The Origin
PARALLAX watches the application layer — API request patterns, user behavior, metadata. But what about the infrastructure underneath? Someone hijacks a GPU cluster for crypto mining. A rogue training job burns through compute for 48 hours on a stolen service account. A recon tool enumerates every IAM role across 13 AWS regions at 2 AM.
These attacks don't show up in API behavior. They show up in cloud telemetry — GPU utilization spikes, anomalous instance types, burst API patterns, off-hours activity.
PARALLAX needed an infrastructure-layer companion. That's KESTREL.
The Thesis
Baseline normal, detect deviations. Build rolling per-entity behavioral profiles using Welford's online algorithm. When an entity's GPU utilization, API call frequency, or access patterns deviate beyond 2.5 standard deviations from their own baseline — that's the signal. No static thresholds. No training data requirements. Each entity is its own reference point.
The Build
Three detectors, each targeting a different attack surface. 92 tests, 98% coverage. Built in Python 3.11+ with Pydantic v2, Click CLI, SQLite persistence, and Sigma rule export.
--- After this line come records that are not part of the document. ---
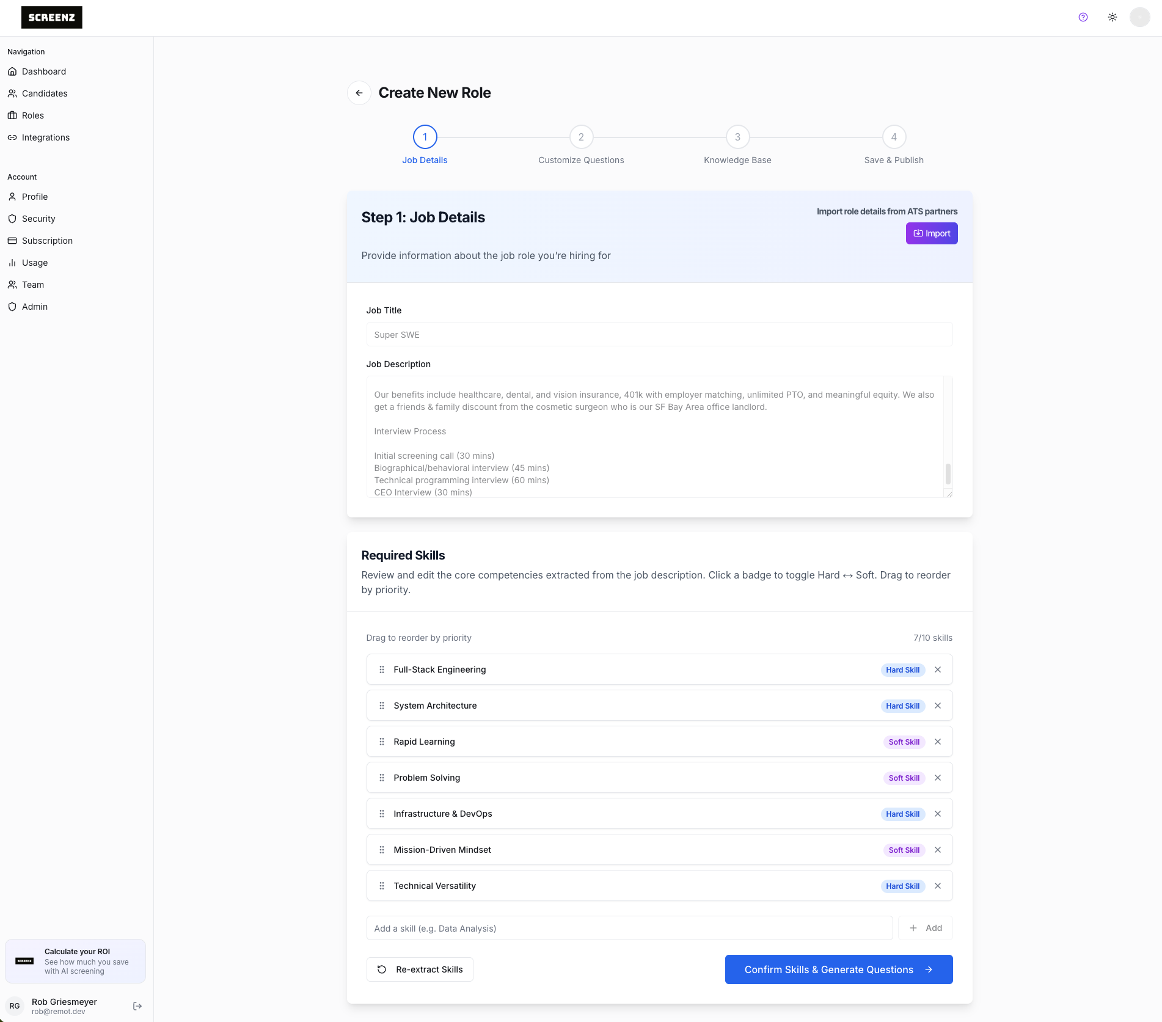
Task: Toggle Problem Solving Soft Skill badge
Action: point(904,778)
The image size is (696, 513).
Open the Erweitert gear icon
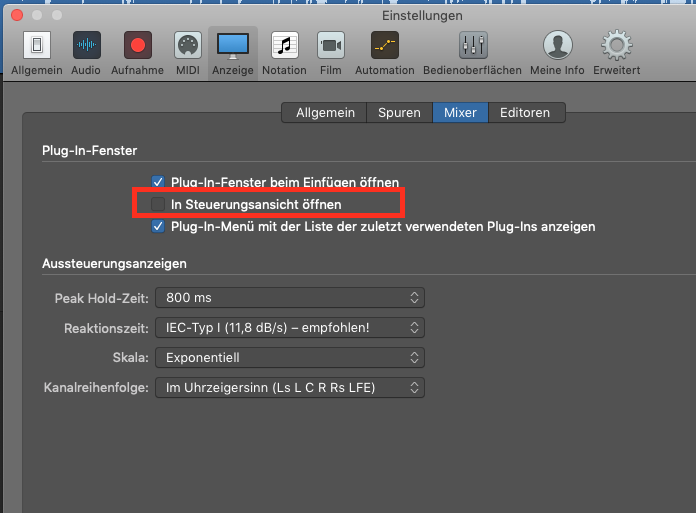click(x=616, y=46)
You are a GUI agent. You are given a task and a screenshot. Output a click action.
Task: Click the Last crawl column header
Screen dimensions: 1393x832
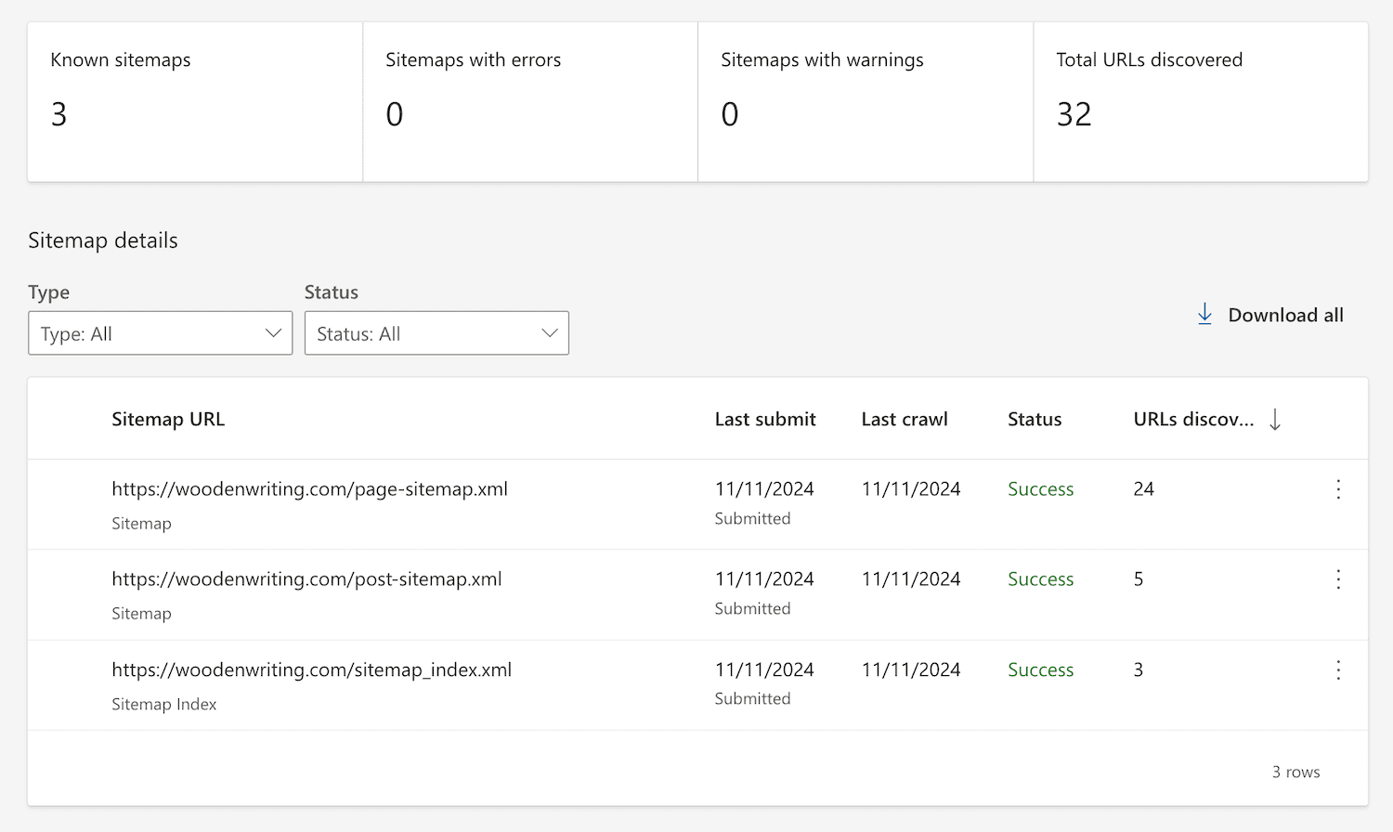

GPUHijackDetector— 3 signals: GPU utilization ≥90%, anomalous regions (ap-southeast-1, sa-east-1, af-south-1), off-hours activity (h<6 or h≥22). Severity scales with signal count. ATLAS: AML.T0048 Denial of ML Service.RogueTrainingDetector— 4 signals: unexpected instance type, off-hours training, abnormal duration (z≥2.5σ), unusual data transfer (z≥2.5σ). Baseline-driven z-score checks. ATLAS: AML.T0020 Train Model.CloudAPIAbuseDetector— 4 signals in 5-minute sliding windows: API burst (≥50 calls/5m or z≥2.5), region fan-out (>5 regions), off-hours spike, excessive error rate (≥30% AccessDenied). ATLAS: T1526 Cloud Service Discovery.
kestrel generate # Synthetic events (80/20 normal/attack)
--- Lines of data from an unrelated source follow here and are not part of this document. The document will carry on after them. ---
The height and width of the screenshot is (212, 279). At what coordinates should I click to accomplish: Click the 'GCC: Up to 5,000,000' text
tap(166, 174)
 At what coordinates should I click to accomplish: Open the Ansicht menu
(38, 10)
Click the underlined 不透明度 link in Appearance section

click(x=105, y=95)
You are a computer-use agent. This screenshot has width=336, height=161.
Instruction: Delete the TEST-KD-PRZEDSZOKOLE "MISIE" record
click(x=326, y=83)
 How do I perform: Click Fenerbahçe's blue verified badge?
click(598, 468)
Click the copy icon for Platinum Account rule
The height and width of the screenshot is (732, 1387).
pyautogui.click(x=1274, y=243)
kestrel scan # Ingest → baseline → detect → findings
kestrel findings # Export as JSON or Sigma YAML
kestrel serve # Flask dashboard
Every finding is tagged with MITRE ATLAS tactics and techniques. Every finding exports to Sigma rules that plug into existing SIEM pipelines. Full source on GitHub.
The v1 Reality Check
Ran KESTREL against 34,427 real CloudTrail events from Splunk's attack_data repository. 51 datasets covering MITRE ATT&CK techniques — IAM enumeration, privilege escalation, security group abuse, KMS manipulation. 77 unique entities across 16 AWS regions.
One finding out of 2,167 attack events. The GPUHijackDetector fired once — on a Bedrock InvokeModel at 11 PM. That was a true positive. But daftpunk, cloudmapper, cloudsploit, bhavin_cli, okta_ro_role — all missed. The RogueTrainingDetector never fired at all.
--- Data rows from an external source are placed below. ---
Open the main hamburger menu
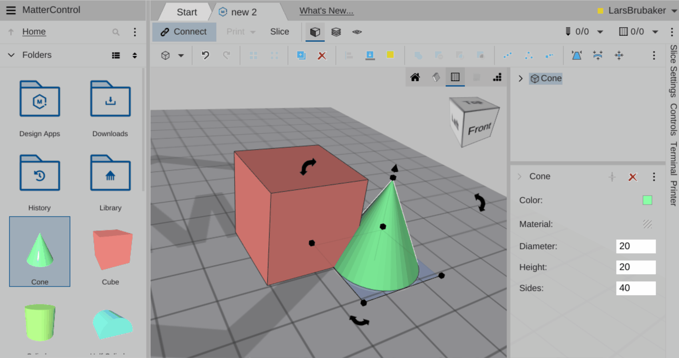Viewport: 679px width, 358px height. point(11,10)
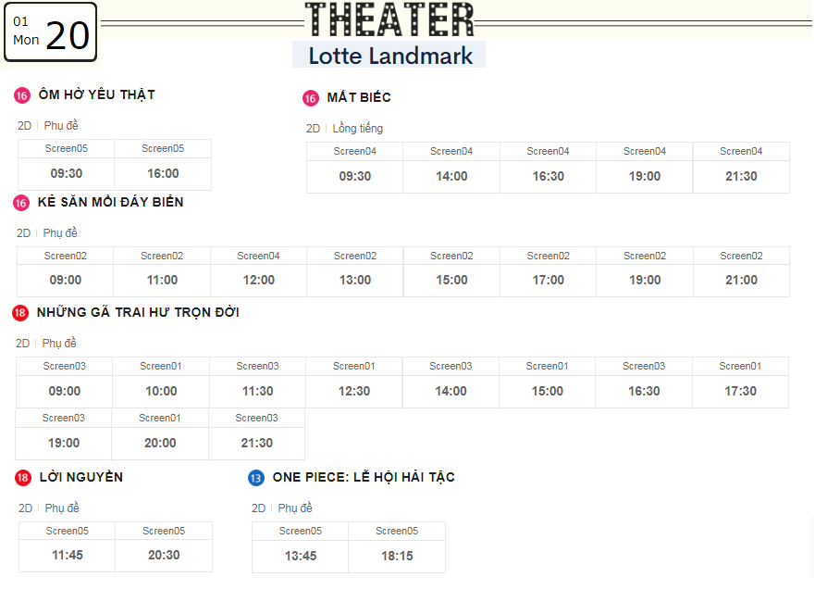Image resolution: width=815 pixels, height=602 pixels.
Task: Click the blue 13 rating badge of One Piece
Action: coord(255,478)
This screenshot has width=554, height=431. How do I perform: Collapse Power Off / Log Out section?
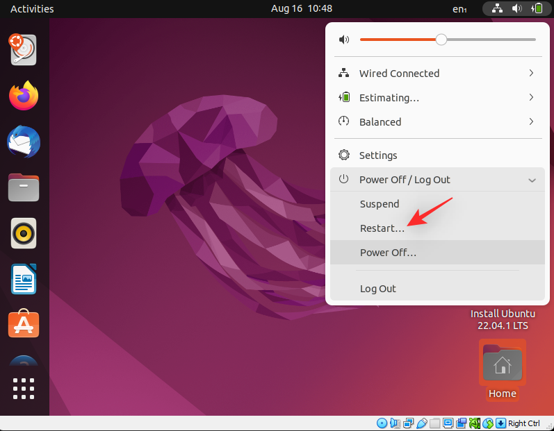[437, 180]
Perfect precision. Near-zero recall. The pipeline worked. It was aimed at the wrong layer.
The Diagnosis
Impedance mismatch. CloudTrail is a management-plane audit log — it records who called what AWS API, when, from where. KESTREL's original detectors look for data-plane GPU telemetry — utilization %, memory %, power watts, training job durations.
99.98% of the CloudTrail events mapped to api_call. Zero mapped to training_job. One mapped to gpu_metric. The GPUHijackDetector and RogueTrainingDetector were built for CloudWatch metrics and NVIDIA DCGM telemetry — data that CloudTrail doesn't carry. The attacks in the dataset were real (IAM enumeration, recon scanning, privilege escalation), but they lived at the API call layer, not the GPU layer.
The baselining engine DID detect 105 z-score anomalies on time-of-day patterns. It flagged daftpunk at z=+11.7 for late-night Bedrock scanning. The signal was there — nothing was consuming it.
The Fix
CloudAPIAbuseDetector. Built to process the 34,420 api_call events that v1 ignored. Four signals in 5-minute sliding windows:
Multi-signal combinations drive severity escalation: daftpunk (off-hours + 100% errors) → HIGH. cloudmapper (burst + 13-region fan-out) → HIGH. okta_ro_role (292 calls + 12 regions) → HIGH. bhavin_cli generated 24 findings across multiple time windows.
The Results
Recall: 0.0005 → 0.766. Precision held at 1.0. Zero false positives.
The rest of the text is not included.